Nine metaballs drifting and merging. Move your mouse (or finger) to carve a void through the field.
Jim Blinn needed to render a DNA molecule for Carl Sagan's Cosmos in 1982. Polygonal meshes would have looked faceted and dead. So he placed point charges in space, summed their radial falloff at every pixel, and drew the surface where the total field crossed a threshold. He called them "blobby objects." Japanese researchers at Osaka University soon adopted the technique and gave it the name that stuck: metaballs.
The core idea fits in a few lines. For each pixel, you sum the contribution of every ball. Each ball emits a field that falls off with the square of distance:
let sum = 0;
for (const b of balls) {
const dx = (fx - b.x) * asp;
const dy = fy - b.y;
sum += b.r * b.r / (dx * dx + dy * dy + 1e-6);
}
When sum >= 1.0, you are inside the surface. When two balls drift close, their fields stack, and the threshold region swells outward to swallow them both. The merge is smooth because the math is continuous. There are no triangle seams, no edge cases to stitch. Two circles become one amoeba, then pull apart again.
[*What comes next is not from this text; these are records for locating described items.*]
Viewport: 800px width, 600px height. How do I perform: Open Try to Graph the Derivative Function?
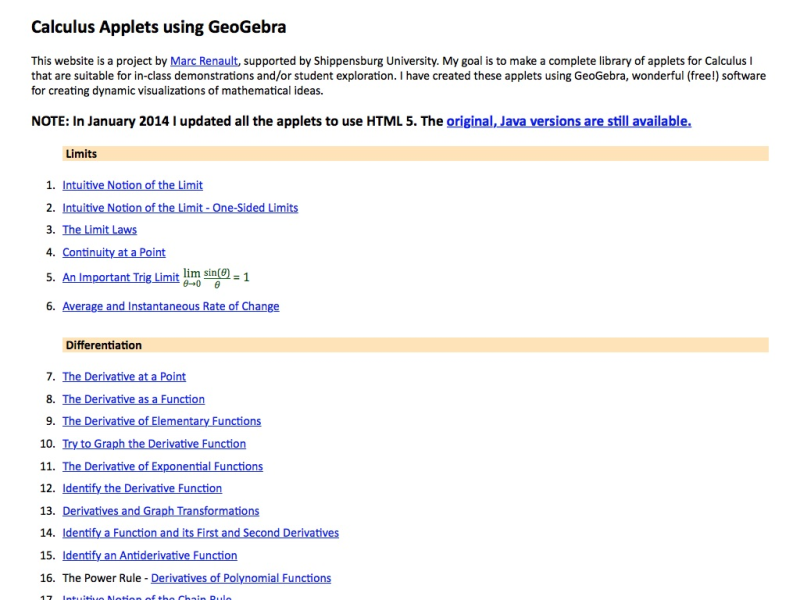pyautogui.click(x=153, y=443)
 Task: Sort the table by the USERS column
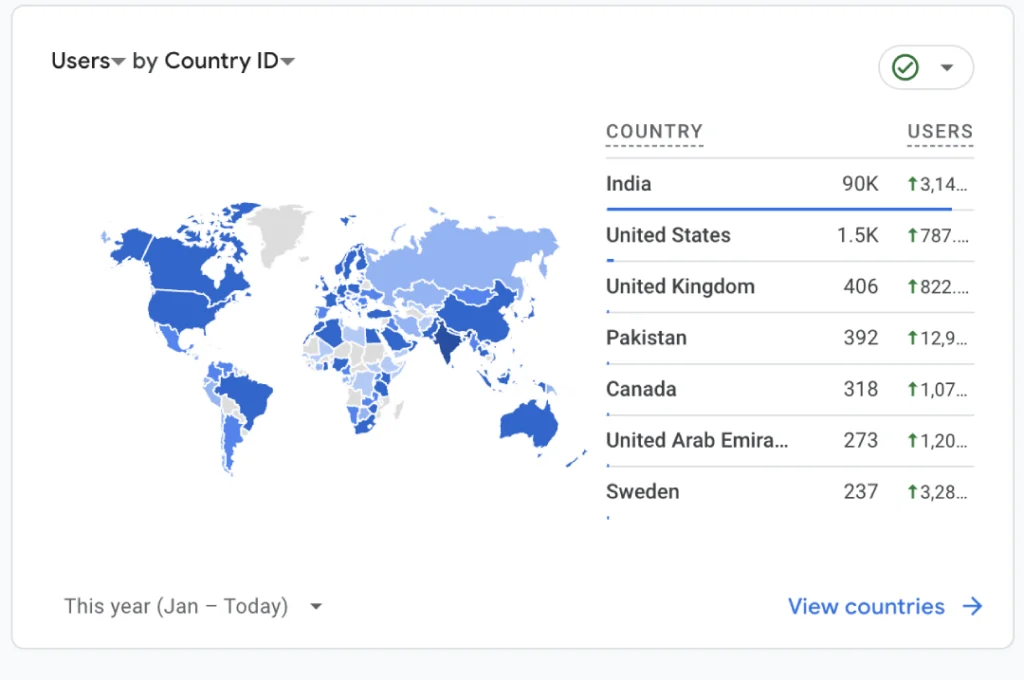point(939,131)
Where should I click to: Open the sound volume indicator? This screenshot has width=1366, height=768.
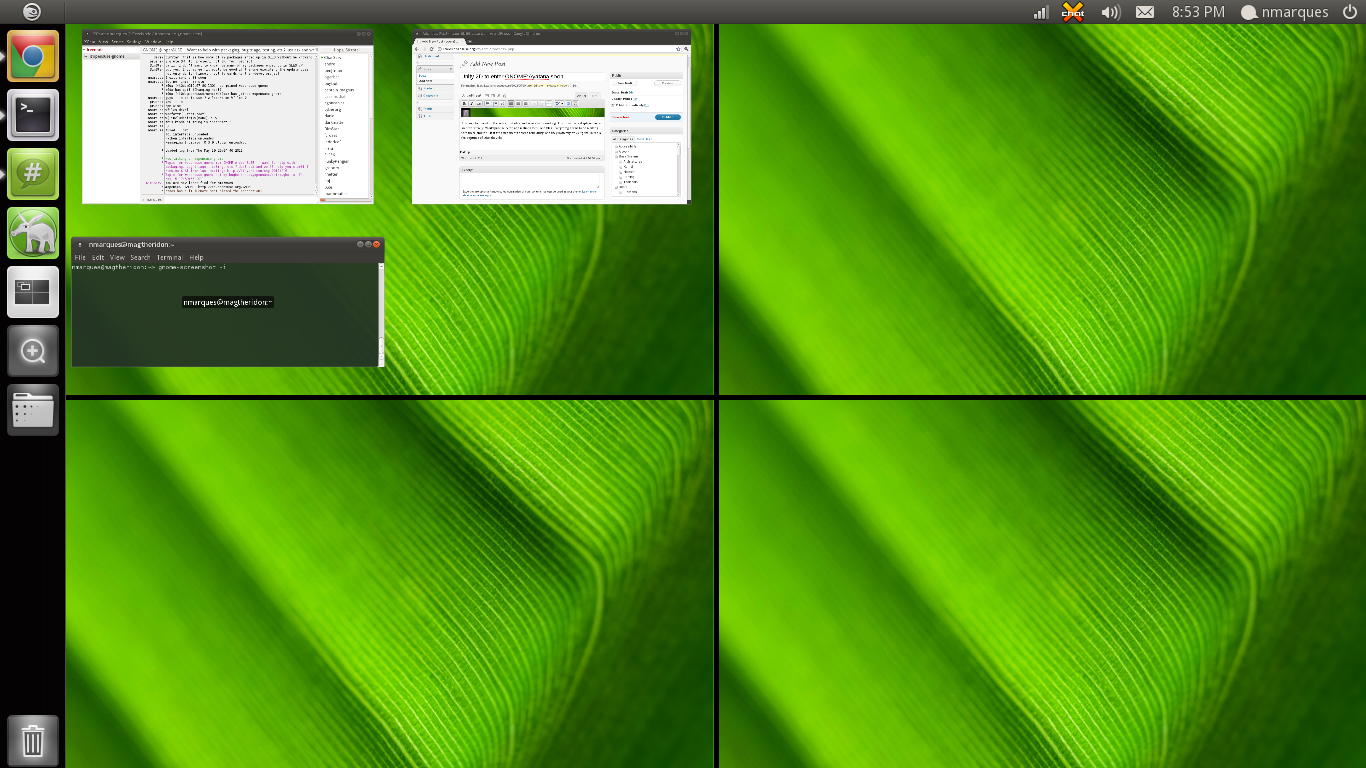tap(1110, 12)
This implementation runs the field evaluation on a small 200×140 grid, then scales the result up to fill the screen. The pixelation is deliberate: metaballs were a staple of the demoscene, where coders on Amiga and early PCs squeezed organic, blobby animations out of hardware that could barely push sprites. The low resolution is a nod to that lineage. Color comes from tracking which ball dominates each pixel and blending its hue with the runner-up, weighted by field strength. The rim glow at the boundary fades through alpha, giving each blob a luminous edge.
There is a mouse interaction worth noting. The pointer acts as a negative charge, subtracting from the field sum and punching a hole wherever it goes. It is the same equation in reverse: sum -= 0.004 / (dx*dx + dy*dy + 1e-5). You become an anti-blob, repelling the surface wherever you touch.
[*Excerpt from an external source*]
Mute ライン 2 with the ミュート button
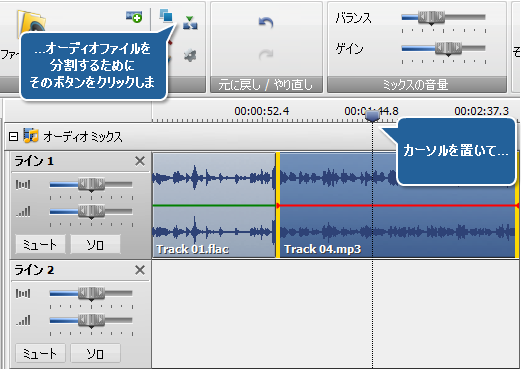The height and width of the screenshot is (370, 521). pyautogui.click(x=40, y=353)
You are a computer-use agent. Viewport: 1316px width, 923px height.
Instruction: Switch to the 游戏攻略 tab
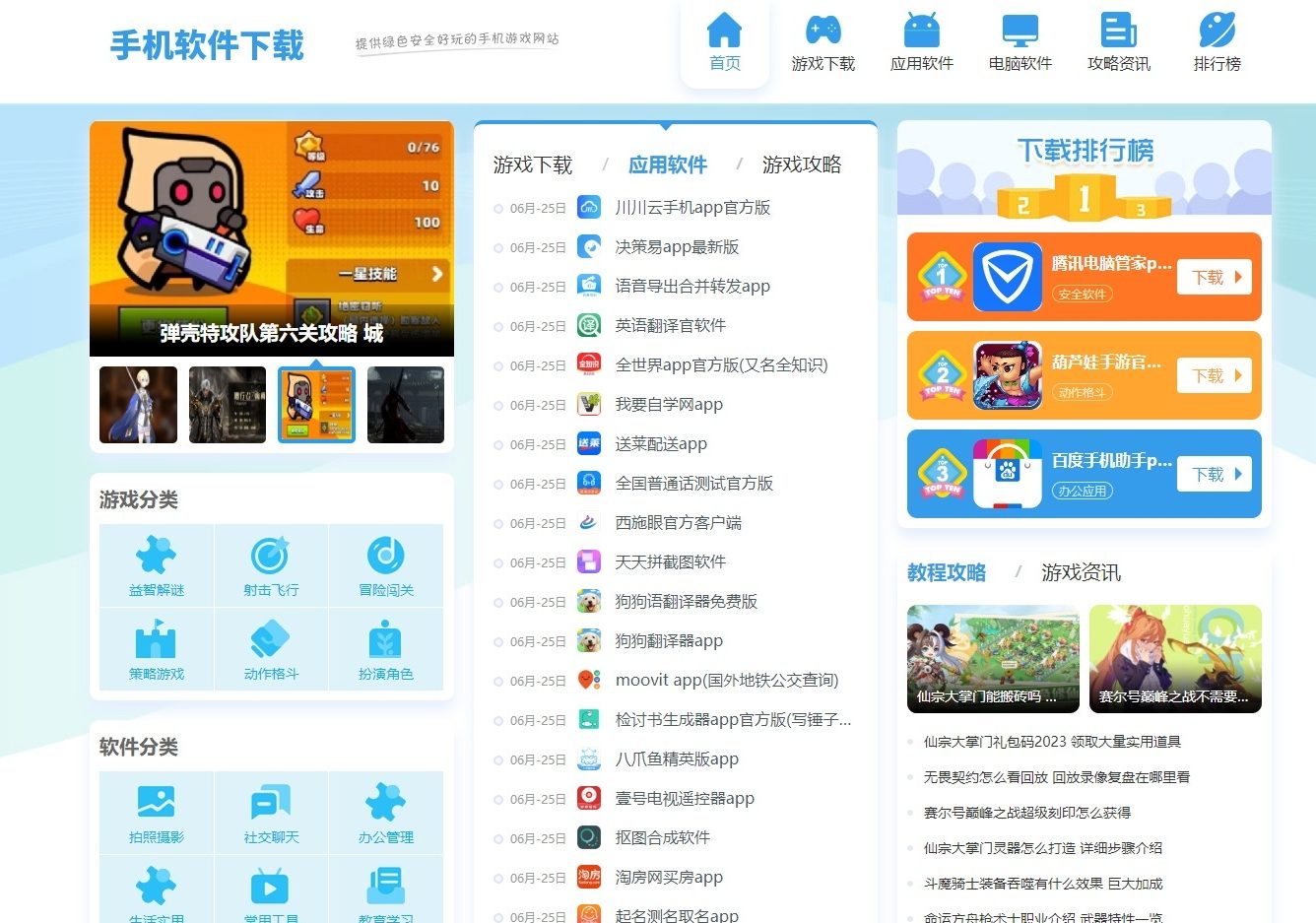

Blinn's original formulation used Gaussian falloff rather than inverse-square, which produces smoother blending at the cost of an exp() call per sample. The inverse-square version here trades some smoothness for speed, a tradeoff the demoscene would have approved of. Yoichiro Kawaguchi took metaballs further in the mid-1980s, using them on the LINKS-1 parallel computing system to create his "Growth" animations: organic, tentacled forms that looked like deep-sea creatures rendered decades before subsurface scattering existed. The technique survived into modern VFX. Pixar uses implicit surface blending for shapeshifting characters. The math is the same math Blinn wrote to make a helix look wet on television in 1982.